### Extract
Simply Missional: Private Schools and the Third Way

pews1Alan asked a question at an earlier post that helped me think through an issue I’ve been wrestling with: the role of private Christian schools in a missional church. Now, I’m thinking largely of K-12. The Christian colleges have different roles, which I’m still sorting through.

I have four sons, with the youngest being a senior in high school. The two oldest attended Harding (affiliated with the Churches of Christ). The third is presently at Auburn (a state school with relatively conservative values).

At the K-12 level, we’ve had children in the public schools, a secular private school, and a Christian private school. We’ve tried everything — and each has had its advantages and disadvantages. I’m neither pro- nor anti-private school. Rather, I’m just trying to think how the private school idea best fits into the idea of missional Christianity.

There are two obvious arguments, going in opposite directions —

* We can’t be missional while being isolated from the lost. Therefore, Christian private schools, by their very nature, are anti-missional. We should instead send our kids into the public schools to be salt and light. And as parents, we should go into the public schools for the same reason, to work as volunteers to meet the lost and bring them to Jesus.

* Children are children. Our first duty as parents is to protect them, and public schools in many communities are dangerous. We owe ouro children a good education and preparation for college, and the public schools are often woefully inadequate educationally. Children generally make their faith commitment in their early teens. Therefore it’s critical that they be placed in a school that encourages faith. They can be in the world later, when they are old enough to take care of themselves.

Hmm … both arguments sound pretty persuasive. Some kids have the self-confidence to be missionaries in the 7th grade. Some of us never quite get there even as adults. Some kids will actually have stronger faith when in the presence of the faithless. Others can’t resist the temptation to be like the other kids.

Some public schools are great schools, filled with Christian kids. Some are cesspools of incompetence and crime. Some secular private schools are filled with kids from Christian homes and provide great environments for Christianity to flourish. Some are given over to a drugs and sex culture of the spoiled rich. Some Christian schools teach Christianity. Some teach a brand of Christianity Jesus would not recognize.

Therefore, I know much better than to generalize. Parents have to make a judgment based on their knowledge of their own kids and the available options. And some, like me, will make different decisions for different children.


That’s the practical side of the question. But let’s imagine that we’re all sitting on the board of directors of our local Christian school, as part of a visioning committee doing long-range planning for our school. Where would we lead our local Christian private school — if we could?

Records from a collection

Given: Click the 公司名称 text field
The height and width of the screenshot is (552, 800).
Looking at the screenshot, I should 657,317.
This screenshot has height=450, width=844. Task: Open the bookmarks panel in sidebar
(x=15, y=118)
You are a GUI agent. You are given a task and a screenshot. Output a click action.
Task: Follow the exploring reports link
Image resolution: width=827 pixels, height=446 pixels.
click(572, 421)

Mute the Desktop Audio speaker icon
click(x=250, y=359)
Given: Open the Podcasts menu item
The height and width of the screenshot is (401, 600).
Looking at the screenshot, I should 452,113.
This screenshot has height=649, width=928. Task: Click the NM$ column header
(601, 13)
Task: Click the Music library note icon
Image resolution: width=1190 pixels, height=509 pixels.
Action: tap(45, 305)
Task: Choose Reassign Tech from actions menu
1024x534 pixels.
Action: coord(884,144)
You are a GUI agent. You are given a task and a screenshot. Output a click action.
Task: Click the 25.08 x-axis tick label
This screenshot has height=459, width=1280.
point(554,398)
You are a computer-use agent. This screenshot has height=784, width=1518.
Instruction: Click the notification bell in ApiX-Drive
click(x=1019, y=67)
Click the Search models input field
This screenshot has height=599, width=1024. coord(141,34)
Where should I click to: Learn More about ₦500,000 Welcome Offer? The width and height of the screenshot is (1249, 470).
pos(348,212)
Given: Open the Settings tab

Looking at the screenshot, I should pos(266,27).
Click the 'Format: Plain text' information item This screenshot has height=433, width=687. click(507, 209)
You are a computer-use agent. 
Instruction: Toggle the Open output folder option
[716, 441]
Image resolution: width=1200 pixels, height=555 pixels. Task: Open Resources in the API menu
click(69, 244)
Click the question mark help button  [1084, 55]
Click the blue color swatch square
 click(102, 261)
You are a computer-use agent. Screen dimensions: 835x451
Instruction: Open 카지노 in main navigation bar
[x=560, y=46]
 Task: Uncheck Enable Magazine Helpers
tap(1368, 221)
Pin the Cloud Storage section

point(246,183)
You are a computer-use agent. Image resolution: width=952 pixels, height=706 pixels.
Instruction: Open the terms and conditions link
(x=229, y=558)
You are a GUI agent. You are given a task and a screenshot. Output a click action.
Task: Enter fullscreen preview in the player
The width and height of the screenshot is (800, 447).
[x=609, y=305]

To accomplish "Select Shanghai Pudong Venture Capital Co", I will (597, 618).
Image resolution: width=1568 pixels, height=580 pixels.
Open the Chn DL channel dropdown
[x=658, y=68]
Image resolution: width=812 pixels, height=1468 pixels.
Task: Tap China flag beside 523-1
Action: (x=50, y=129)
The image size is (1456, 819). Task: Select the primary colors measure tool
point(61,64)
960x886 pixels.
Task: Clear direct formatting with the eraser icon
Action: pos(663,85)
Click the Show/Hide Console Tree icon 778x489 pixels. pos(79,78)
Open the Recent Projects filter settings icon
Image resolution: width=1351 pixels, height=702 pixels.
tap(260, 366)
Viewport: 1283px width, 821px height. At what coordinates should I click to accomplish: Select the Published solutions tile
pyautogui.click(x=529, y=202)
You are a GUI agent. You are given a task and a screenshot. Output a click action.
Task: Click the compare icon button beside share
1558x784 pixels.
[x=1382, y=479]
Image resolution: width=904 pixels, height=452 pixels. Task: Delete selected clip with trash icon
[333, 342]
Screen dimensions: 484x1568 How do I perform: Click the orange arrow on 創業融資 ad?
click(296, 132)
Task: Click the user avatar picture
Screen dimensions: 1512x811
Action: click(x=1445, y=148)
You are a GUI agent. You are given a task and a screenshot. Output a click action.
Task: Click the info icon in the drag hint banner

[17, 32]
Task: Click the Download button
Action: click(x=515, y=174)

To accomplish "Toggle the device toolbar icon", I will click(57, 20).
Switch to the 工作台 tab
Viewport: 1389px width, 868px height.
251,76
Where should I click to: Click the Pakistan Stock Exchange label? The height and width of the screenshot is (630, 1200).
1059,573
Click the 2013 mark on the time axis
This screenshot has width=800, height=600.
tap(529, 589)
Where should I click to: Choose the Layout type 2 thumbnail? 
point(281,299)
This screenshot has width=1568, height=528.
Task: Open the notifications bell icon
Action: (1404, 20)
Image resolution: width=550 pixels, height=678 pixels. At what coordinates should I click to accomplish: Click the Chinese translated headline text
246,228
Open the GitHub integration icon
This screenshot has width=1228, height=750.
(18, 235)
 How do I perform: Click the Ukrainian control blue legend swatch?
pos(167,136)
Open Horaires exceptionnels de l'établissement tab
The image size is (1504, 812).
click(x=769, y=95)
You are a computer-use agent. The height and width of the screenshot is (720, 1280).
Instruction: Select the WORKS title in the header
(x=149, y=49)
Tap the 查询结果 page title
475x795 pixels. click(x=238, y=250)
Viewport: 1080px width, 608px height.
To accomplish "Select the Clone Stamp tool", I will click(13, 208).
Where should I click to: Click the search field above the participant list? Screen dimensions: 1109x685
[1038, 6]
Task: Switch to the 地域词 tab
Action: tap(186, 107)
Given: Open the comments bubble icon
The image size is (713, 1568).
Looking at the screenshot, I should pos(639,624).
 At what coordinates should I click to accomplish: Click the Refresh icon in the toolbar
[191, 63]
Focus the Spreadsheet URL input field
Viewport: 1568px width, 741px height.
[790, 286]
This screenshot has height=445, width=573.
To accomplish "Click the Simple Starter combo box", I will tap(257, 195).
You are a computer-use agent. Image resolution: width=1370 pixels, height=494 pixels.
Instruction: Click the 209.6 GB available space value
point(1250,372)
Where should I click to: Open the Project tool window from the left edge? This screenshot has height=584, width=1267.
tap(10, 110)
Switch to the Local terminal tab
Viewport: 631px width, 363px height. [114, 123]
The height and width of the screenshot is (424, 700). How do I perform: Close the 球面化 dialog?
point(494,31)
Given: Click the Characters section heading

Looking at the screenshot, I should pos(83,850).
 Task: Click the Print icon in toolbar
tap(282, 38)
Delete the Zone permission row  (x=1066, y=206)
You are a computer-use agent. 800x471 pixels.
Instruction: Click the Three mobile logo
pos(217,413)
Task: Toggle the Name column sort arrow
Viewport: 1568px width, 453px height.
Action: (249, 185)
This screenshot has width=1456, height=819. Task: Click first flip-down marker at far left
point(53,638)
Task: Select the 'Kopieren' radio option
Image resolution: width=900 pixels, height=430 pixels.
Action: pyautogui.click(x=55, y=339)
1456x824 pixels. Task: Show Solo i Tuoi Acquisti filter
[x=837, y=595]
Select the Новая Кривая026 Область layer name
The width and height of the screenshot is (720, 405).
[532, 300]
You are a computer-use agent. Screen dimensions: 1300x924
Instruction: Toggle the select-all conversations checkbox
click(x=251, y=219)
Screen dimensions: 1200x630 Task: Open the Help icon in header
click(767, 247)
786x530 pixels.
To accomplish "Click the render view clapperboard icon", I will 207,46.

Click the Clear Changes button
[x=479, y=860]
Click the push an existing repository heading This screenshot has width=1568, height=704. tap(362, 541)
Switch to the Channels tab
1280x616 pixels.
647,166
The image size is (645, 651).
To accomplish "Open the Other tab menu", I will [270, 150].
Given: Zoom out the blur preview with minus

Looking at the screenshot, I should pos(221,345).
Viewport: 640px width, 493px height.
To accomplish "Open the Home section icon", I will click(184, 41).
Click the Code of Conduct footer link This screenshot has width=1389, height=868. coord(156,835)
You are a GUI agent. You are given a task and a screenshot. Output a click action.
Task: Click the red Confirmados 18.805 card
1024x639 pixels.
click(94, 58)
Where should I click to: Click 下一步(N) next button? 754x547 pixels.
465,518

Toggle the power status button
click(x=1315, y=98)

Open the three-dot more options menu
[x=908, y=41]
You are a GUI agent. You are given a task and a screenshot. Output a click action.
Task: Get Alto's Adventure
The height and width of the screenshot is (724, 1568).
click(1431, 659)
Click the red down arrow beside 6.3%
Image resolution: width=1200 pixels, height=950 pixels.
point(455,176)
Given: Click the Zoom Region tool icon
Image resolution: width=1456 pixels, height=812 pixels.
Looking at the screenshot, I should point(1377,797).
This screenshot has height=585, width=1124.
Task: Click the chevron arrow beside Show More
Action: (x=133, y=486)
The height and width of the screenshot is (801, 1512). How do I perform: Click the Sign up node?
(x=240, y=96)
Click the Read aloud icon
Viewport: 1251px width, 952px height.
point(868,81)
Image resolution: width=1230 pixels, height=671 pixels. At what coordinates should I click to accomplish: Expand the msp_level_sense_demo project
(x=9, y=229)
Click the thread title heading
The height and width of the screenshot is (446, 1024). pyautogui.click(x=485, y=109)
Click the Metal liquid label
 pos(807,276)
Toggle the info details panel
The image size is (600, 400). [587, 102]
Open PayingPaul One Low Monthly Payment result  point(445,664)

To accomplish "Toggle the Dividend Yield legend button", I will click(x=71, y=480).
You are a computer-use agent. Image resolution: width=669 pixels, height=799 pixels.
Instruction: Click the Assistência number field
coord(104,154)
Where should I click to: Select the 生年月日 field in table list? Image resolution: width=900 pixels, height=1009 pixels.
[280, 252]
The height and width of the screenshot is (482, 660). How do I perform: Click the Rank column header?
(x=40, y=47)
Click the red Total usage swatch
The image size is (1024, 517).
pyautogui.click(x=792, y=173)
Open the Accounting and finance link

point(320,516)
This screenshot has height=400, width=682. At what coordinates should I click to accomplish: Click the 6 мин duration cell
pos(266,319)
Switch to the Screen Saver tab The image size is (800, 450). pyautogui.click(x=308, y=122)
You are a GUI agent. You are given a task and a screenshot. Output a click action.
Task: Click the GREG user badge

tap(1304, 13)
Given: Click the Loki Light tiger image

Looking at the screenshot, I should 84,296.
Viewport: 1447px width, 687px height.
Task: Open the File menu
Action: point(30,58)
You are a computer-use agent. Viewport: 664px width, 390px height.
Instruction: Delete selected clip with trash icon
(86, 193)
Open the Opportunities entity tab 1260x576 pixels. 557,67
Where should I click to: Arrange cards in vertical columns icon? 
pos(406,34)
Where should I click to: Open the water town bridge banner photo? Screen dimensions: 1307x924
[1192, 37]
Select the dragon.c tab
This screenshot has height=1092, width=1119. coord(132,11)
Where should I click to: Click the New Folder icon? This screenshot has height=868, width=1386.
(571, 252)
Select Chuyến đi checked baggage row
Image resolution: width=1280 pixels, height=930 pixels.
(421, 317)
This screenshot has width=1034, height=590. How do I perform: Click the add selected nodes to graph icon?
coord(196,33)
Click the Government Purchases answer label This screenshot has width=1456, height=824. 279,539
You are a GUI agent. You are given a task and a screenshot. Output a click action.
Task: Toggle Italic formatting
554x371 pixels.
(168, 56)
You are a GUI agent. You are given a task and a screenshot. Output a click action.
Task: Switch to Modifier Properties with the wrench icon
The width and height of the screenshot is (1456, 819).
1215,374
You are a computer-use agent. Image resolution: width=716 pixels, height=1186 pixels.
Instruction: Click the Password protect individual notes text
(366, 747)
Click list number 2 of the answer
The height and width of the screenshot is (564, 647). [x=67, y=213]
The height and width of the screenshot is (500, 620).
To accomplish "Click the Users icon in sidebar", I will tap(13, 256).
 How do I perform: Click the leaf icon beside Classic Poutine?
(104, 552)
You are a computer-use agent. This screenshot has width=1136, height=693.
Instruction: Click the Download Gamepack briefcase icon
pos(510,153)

### Problem set
• 1. Please rewrite the rows from the line with "You are a computer-use agent. The" to the line with "will click(13, 208)." as a Markdown table with the columns No. and Line, numbering each line and leaving out blank lines.
• 2. Extend the post on private Christian schools and missional Christianity from the point where it stops.

### Results
• 1.
| No. | Line |
|---|---|
| 1 | You are a computer-use agent. The height and width of the screenshot is (720, 1280). |
| 2 | Instruction: Select the WORKS title in the header |
| 3 | (x=149, y=49) |
| 4 | Tap the 查询结果 page title |
| 5 | 475x795 pixels. click(x=238, y=250) |
| 6 | Viewport: 1080px width, 608px height. |
| 7 | To accomplish "Select the Clone Stamp tool", I will click(13, 208). |

• 2.
Plainly, as this is a Christian school, we have to find our values and our dreams in scripture, not in educational or American culture. Therefore, Ivy League schools, football, cheerleading, and such are beside the point. Indeed, preparation for fulfilling the American dream of financial success is secondary. Rather, what we want from our private Christian school is for our kids to grow up to be as much like Jesus as possible. We want them to be great Christians — and better than us. Right?

Rather than hoping they’ll make more money and have bigger houses and fancier cars than we have, what we really want is for them to be the next great missionaries, preachers, church planters, elders, and evangelists. We won’t be satisified if they’re just “faithful,” meaning regular in their attendance. We want our kids to help build the Kingdom bigger and better than we have. They should build on what we’ve done and build better. 

This means that our kids in this private school need to learn to live missionally. They should all grow up to be missionaries — missionaries to wherever they are. If they stay here in their hometown, they should be missionaries here. If they move to a bigger city, they should be missionaries there.

They won’t necessarily be fulltime missionaries. If not, they should be vocational missionaries — people who spread the gospel at work, at school, and in their neighborhoods. They should be Priscilla and Aquila — people who plant churches and make converts wherever they go.

Of course, not all kids will have the gifts to be great evangelists. But for those who don’t, they should still have hearts for evangelism and service to a lost, needy, and hurting world. They need to graduate burning with a passion to be a vital part of Kingdom business somehow or other.

Now — catch your breath with me. Have I correctly stated the best possible vision for a Christian K-12 school? Is this what you want for your kids when you write your tuition check? 

Ok, now that we’ve set a vision, how do we do it? What would a school that takes this vision seriously be like? I don’t know. I’ve never seen it, but I have an idea or two.

* The schools itself would have to be missional. The kids need the school, as an institution, to be doing what they are being prepared to do. The school should seek out the needy to provide them with a great education — without regard to athletic ability. We can’t be users and be Christians. 

* The school should encourage parents to be involved in these activities. The children need to see that their parents walk the walk.

* Even though scholarships are expensive, we need to have enough non-Christians in the school to make the point that Christians don’t live in a bubble and Christians sacrifice to help those in need. Maybe the school has to give up some programs to have enough money to serve the poor. Well, that would be the best possible lesson.

* And we need our kids to know how to talk to and love people who aren’t like them. My kids learned this in the public schools. A private school has to work harder to expose kids to the diverse world we live in — and not just in token ways.

* The heroes of the school aren’t Ronald Reagan and Rush Limbaugh. Rather, the school holds up missionaries and church planters as people to emulate. Men and women who are doing Kingdom work are invited to speak and share their stories. The students are thrilled with stories of heroic mission work in China and pray together for the safety of missionaries being persecuted in India. 

* But it’s not just evangelists who are honored. The school regularly invites in men and women who run inner city ministries, who develop affordable housing, and who run the food bank. The students grow up knowing about the community’s needs from those who labor to meet those needs. No one graduating from this school would ever sneer at shelters for battered women or housing for the homeless. And the students are encouraged to volunteer in these places so they can see Jesus in the faces of those they serve.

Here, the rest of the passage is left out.